Jay and Silent Bob: burger barons?
I’m depressed. Please cheer me up.
I’m going to assume you’re probably more displeased over the trillion trivial insults you might receive from life on any given day rather than actually depressed in a clinical sense. (In the latter case, case you ought to consult with somebody who can actually help with that.) Whenever I get down on life, I like to focus on the single stupidest piece of news I can possibly find. Nothing soothes the soul quite like discovering something that somehow makes you dumber when you learn it, which is definitely not how knowledge is supposed to work. This week, like every other week, offers up plenty of gems, but I think my favorite thing I can’t unlearn is the earth shattering revelation that Jay and Silent Bob Reboot director Kevin Smith’s movie-themed burger pop-up venture is coming to Phoenix, Arizona. Yes. That’s right. We’re living in a world where the news features fearful mutterings of civil war and press releases related to limited-duration fast food pop-up events at the same time. Soak it all in as you sink into the blissfully ironic bubble bath of 21st-century life.
If you know at least one or two things about the basic geography of the United States west of the Mississippi River, you may have heard that Phoenix is close enough to San Diego that you could drive there if you wanted to. Not that you should.
It’s not that B movie-inspired fast food pop-ups are one of the goofiest publicity stunts ever invented. If you don’t know the Hipster is a staunch advocate of ridiculous wastes of human effort and ingenuity in the name of quirkiness, you haven’t been paying attention. Far from being poor in concept, the problem with trying to recreate the fake foods of the page, stage, and screen is that you can never equal the imaginary deliciousness of imaginary food.
Imaginary food is so intoxicatingly delicious that it can physically lift people and talking animals off their feet, levitating them through the air along translucent rivers of smell. It’s possible to eat an imaginary blueberry pie by carefully removing a single, perfectly triangular slice and then unceremoniously eating the rest of the pie in one gluttonous bite. You’ve had lasagna before, right? Lasagna’s great, and you may really love lasagna; but even if it’s your favorite food, you will never feel about lasagna the way Garfield feels about lasagna.
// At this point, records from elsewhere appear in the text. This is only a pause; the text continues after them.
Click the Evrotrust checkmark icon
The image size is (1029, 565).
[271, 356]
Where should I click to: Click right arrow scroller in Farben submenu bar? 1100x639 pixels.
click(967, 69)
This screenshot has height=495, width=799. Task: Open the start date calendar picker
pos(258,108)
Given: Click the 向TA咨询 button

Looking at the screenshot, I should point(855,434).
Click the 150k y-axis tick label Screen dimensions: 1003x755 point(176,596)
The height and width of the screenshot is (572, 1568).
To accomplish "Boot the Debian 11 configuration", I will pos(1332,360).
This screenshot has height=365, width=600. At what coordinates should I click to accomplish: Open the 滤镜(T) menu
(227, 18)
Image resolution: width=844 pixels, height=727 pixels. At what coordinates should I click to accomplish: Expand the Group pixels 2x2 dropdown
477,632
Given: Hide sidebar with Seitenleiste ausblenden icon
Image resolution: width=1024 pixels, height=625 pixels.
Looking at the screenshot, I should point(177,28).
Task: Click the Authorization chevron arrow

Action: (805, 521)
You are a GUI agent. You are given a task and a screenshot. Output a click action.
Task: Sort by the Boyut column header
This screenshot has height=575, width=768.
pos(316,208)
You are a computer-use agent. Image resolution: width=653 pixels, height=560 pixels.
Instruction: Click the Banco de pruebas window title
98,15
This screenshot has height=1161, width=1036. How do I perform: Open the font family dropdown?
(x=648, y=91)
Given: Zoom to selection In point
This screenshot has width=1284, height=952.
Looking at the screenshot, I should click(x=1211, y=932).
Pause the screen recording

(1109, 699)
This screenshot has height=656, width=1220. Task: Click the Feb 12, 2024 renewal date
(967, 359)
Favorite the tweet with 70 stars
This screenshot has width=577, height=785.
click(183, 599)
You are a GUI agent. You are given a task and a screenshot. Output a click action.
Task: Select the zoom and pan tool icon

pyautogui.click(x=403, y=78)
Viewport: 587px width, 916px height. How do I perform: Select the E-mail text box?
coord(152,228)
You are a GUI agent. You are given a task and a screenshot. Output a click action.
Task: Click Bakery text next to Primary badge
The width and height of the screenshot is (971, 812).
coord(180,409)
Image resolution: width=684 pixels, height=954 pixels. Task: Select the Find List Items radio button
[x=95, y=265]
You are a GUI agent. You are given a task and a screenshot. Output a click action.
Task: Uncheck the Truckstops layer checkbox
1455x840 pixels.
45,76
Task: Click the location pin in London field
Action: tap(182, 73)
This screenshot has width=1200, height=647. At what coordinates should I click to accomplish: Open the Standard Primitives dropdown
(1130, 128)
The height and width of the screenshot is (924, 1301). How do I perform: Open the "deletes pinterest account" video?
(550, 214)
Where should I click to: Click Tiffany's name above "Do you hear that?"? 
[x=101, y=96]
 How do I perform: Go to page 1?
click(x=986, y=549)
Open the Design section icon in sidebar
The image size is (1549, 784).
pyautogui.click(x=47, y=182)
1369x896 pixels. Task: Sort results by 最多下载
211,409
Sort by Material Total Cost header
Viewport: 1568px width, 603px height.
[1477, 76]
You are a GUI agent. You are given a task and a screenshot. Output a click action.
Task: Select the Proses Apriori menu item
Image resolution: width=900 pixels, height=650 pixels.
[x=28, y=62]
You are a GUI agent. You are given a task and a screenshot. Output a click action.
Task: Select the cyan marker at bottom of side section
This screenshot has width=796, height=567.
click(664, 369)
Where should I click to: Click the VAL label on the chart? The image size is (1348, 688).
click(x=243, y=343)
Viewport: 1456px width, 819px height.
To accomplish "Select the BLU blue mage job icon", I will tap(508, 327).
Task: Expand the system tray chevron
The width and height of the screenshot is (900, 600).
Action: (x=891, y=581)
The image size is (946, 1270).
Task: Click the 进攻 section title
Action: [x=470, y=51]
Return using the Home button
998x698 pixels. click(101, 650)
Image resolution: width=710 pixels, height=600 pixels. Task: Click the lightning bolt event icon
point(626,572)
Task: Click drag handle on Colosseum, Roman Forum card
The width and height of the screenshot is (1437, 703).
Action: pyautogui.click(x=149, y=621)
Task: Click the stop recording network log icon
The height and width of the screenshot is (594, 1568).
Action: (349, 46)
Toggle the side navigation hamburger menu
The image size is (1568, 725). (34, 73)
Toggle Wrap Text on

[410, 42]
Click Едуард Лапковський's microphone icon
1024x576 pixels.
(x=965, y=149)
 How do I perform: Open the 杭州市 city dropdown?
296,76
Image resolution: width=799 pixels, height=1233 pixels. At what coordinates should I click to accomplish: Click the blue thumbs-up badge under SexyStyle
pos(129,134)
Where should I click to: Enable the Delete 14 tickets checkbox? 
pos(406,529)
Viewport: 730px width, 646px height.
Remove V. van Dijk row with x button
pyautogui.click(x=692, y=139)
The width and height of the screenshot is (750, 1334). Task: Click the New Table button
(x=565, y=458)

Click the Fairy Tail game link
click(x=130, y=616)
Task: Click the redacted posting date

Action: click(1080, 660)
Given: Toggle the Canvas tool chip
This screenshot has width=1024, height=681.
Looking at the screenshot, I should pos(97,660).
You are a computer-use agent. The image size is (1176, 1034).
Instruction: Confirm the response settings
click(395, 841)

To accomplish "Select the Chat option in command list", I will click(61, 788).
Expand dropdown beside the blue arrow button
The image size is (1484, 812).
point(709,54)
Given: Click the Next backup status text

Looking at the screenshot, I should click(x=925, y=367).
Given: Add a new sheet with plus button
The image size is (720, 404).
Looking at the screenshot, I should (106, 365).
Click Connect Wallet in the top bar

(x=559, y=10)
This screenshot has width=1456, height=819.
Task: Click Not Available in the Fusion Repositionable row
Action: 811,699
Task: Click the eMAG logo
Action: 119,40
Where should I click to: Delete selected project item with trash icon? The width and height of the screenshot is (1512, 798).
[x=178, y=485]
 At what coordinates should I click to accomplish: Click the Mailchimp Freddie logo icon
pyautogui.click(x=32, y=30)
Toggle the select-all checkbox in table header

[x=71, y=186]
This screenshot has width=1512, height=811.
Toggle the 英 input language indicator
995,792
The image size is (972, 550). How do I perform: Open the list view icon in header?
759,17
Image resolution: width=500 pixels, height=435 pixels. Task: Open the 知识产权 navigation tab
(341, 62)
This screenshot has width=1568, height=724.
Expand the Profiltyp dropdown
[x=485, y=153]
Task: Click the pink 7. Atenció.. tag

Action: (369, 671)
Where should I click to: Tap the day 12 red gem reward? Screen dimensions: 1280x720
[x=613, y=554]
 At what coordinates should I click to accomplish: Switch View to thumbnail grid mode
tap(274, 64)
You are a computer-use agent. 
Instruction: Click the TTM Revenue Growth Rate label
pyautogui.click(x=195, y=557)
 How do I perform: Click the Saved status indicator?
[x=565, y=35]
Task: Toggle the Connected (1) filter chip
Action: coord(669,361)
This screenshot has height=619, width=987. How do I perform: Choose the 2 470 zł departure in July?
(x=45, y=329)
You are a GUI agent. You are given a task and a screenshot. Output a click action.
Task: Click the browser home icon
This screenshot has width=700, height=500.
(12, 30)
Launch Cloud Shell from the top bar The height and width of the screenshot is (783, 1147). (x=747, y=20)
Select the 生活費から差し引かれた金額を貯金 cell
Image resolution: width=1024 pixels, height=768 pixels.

I realize this may be an unpopular opinion. After all, many theme park experiences strive to recreate imaginary food for the benefit of overpaying fans. But these efforts are all doomed to failure, because there can be no burger as delicious as an actual Krabby Patty would have to be, with or without the undersea cheese. Imaginary foods are special because, not being limited to the finite number of physical and chemical reactions that create what we know as “flavor,” it’s possible to imagine them as impossibly scrumptious. That’s a standard no chef can ever meet, no matter how talented, which is why you shouldn’t drive to Phoenix for a vaguely Jay and Silent Bob-themed burger (or for any other reason because, per Peggy Hill, Phoenix is a monument to man’s arrogance). But you should have a good laugh over the fact this is even a problem in the first place.